Task directions: Wherever "agent" appears in the records below, copy the line that holds it.

Supplied records:
****************************************
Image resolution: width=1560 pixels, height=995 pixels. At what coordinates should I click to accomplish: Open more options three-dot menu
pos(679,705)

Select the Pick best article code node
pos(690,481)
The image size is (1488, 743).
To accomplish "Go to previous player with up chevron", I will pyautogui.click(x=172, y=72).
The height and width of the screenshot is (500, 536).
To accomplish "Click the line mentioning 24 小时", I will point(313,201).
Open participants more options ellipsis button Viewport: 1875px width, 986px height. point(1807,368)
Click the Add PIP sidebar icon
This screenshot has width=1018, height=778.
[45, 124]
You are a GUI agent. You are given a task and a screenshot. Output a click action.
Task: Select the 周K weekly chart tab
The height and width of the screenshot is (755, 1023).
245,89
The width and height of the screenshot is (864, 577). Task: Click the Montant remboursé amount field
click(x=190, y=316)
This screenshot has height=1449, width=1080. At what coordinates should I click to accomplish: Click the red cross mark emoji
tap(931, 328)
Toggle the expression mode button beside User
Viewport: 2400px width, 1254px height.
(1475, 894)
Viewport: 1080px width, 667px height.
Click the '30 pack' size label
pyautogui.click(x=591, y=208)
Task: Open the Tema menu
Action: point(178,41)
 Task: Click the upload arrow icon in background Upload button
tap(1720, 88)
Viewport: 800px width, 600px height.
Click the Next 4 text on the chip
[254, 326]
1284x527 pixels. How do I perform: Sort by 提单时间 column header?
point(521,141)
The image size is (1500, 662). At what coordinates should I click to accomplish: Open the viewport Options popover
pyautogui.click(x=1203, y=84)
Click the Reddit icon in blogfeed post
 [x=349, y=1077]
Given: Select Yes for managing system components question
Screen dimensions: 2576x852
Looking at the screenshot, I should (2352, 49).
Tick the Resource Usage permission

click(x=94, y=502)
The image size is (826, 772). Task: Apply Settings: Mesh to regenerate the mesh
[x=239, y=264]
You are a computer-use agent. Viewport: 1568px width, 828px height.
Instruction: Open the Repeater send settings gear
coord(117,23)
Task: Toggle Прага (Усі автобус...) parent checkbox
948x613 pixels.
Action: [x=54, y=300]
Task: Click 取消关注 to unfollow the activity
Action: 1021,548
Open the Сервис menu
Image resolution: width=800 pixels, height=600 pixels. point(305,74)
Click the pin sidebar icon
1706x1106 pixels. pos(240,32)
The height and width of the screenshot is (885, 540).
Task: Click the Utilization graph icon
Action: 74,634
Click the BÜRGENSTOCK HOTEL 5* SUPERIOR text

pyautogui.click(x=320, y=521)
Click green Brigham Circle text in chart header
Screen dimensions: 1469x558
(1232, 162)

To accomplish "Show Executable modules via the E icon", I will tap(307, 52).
****************************************
Response to this task:
You are a GUI agent. You are given a task and a screenshot. Output a click action.
You are a computer-use agent. Viewport: 1568px width, 828px height.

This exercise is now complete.